Regarding the mechanism by which Rituximab suppresses inflammation associated with many/most AI syndromes, here is how I believe it works:
By destroying mature B cells, the activation of CD4(+) and CD8(+) T cells is impaired, the production of cytolytic (killer) T cells is disabled, and the production of cytokines is significantly reduced. If the claim that MC and Crohn's are T cell-driven syndromes is correct, then the elimination of the production of killer T cells should be sufficient to stop a reaction and bring remission. Here's a link to a reference abstract:
Please be aware that unless I'm misreading that research abstract, the researchers also concluded that destroying B cells can allow existing cancer cells to develop. Of course we already knew that, but it reminds us of the risks involved with the destruction or downregulation of certain lymphocytes. Enjoy your remission, but please stay alert.
Tex
It is suspected that some of the hardest material known to science can be found in the skulls of GI specialists who insist that diet has nothing to do with the treatment of microscopic colitis.
Hello Jean, I hope you are doing well this winter. We have had a mild winter with minimal sbnow, but plenty of cold air.

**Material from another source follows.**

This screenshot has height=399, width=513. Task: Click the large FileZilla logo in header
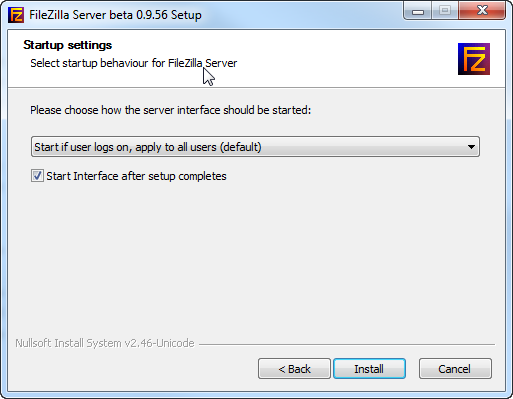[474, 59]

Zizzle the results at least in my case seem to support your theory. Of course I did not make the decision to take Rituximab based on just treating the MC or Crohns as those can be well controlled with a diet that avoids my trigger ingredients.
Such as:
Gluten (in any form)
Soy
Dairy
....other trigger foods
Your righ Tex one must be diligent when taking meds like this and the benefits must outweigh the risks. The reason I chose this medication is not to control the GI symptoms, but help mitigate the risk of not breathing. Over the past 12 months I have been in the hospital 3 times due to asphxiation as a result of the diaphram muscle weakening from the Myasthenia Gravis.
It should akso be mentioned here that the use of medications like Rituxin to treat only MC and / or the Crohn's would not be the best decision.
In summary the best treatment for the MG also happens to work well for MC and othere
Joe wrote:The reason I chose this medication is not to control the GI symptoms, but help mitigate the risk of not breathing. Over the past 12 months I have been in the hospital 3 times due to asphxiation as a result of the diaphram muscle weakening from the Myasthenia Gravis.
Yes, I definitely realize that, and I agree that it's not only a good choice for that purpose, but downright essential, under the circumstances. And the extra benefits for MC and Crohn's that you pointed out are also rather nice, to say the least. But I do agree with you that it probably wouldn't be a good choice for treating IBDs, in the absence of MG.
I hope it continues to work well for you, so that the MG (and everything else, for that matter) will stay under control.
Tex
It is suspected that some of the hardest material known to science can be found in the skulls of GI specialists who insist that diet has nothing to do with the treatment of microscopic colitis.
Interesting article, I just found out through a Genova Stool test that I have a High level of Klebsiella in my gut. So if I try a low starch diet maybe I can starve it out?
Donna wrote:So if I try a low starch diet maybe I can starve it out?
If you have no clinical symptoms, I see no reason why that shouldn't work.
Tex
It is suspected that some of the hardest material known to science can be found in the skulls of GI specialists who insist that diet has nothing to do with the treatment of microscopic colitis.
Donna,
In addition to low sugar and starch I would consider some natural antibiotics (or regular ones?). Talk to your doc about oregano oil and other natural antibiotics that it might be sensitive to. Can't want for my CDSA result. Calling my doc tomorrow!!